Nei giorni scorsi, un lettore aveva raccontato, tramite lettera, la propria esperienza col servizio di reperibilità, chiamato a intervenire nel caso di animali feriti. Il caso era quello di un gatto, investito lungo una provinciale alla periferia di Cuneo, e morto dopo più di un'ora nonostante lo scrivente avesse ripetutamente chiamato i soccorsi. Dal Direttore dipartimento di Prevenzione ASL CN1 giunge oggi la risposta che pubblichiamo integralmente:
Gentile direttrice,
si riscontra l’articolo pubblicato in data 8 settembre scorso redatto dal lettore/lettrice P.M. dal titolo “Quel gatto investito da un’auto e il soccorso veterinario arrivato troppo tardi”.
Si comprende il disagio oggettivo manifestato dal cittadino ma, per quanto condivisibile, in merito alla tematica del soccorso degli animali a seguito di incidente stradale, i LEA (livelli essenziali di assistenza) pongono in capo all'ASL il solo compito di coordinare gli Enti coinvolti nel recupero e nella stabilizzazione degli animali d’affezione.
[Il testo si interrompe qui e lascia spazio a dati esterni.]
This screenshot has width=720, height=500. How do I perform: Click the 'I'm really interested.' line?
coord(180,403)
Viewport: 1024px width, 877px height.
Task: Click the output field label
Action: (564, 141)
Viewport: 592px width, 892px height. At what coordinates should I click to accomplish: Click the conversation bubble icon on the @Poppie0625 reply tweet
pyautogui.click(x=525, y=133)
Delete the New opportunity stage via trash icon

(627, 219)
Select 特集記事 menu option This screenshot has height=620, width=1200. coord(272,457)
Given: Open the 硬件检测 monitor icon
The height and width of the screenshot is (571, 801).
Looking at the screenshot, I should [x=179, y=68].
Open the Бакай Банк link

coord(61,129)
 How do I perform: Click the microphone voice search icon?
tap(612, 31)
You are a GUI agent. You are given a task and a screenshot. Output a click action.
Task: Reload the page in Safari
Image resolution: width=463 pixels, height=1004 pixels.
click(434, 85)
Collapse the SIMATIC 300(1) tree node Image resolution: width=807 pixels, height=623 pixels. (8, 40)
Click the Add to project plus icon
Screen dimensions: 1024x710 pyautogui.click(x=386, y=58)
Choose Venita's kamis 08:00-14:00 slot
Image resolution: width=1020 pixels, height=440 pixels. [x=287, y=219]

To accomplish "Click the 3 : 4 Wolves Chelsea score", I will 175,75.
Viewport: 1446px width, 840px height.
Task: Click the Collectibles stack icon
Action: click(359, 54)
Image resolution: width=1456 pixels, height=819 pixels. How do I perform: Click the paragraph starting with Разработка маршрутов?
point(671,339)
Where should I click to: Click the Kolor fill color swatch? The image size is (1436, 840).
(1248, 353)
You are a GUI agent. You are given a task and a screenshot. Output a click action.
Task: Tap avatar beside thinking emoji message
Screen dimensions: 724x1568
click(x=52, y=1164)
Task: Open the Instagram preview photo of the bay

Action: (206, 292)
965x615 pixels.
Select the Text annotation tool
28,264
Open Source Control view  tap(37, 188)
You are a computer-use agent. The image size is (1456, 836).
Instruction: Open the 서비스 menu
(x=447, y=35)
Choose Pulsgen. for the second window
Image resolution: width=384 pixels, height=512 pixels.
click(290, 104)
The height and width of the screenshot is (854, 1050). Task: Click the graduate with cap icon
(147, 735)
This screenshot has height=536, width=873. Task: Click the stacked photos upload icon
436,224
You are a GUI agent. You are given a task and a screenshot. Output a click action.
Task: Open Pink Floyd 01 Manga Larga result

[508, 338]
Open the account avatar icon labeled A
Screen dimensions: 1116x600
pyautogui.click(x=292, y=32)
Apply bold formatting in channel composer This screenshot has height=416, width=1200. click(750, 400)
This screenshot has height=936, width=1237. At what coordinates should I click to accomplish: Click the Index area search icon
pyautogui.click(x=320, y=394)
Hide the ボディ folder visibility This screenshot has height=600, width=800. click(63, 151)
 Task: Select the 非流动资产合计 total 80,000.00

I veterinari dell'AslCN1, con senso di responsabilità, professionalità e spirito di collaborazione, si impegnano comunque a garantire la gestione del caso, anche direttamente, a seguito di chiamata su eventi in cui sono coinvolti animali di diversa specie interessati in un incidente (animali da compagnia, da reddito, esotici, selvatici, sinantropi) con tempistiche e modalità variabili da caso a caso.
Ciò, con l'obiettivo di assicurare comunque l'erogazione di un pubblico servizio.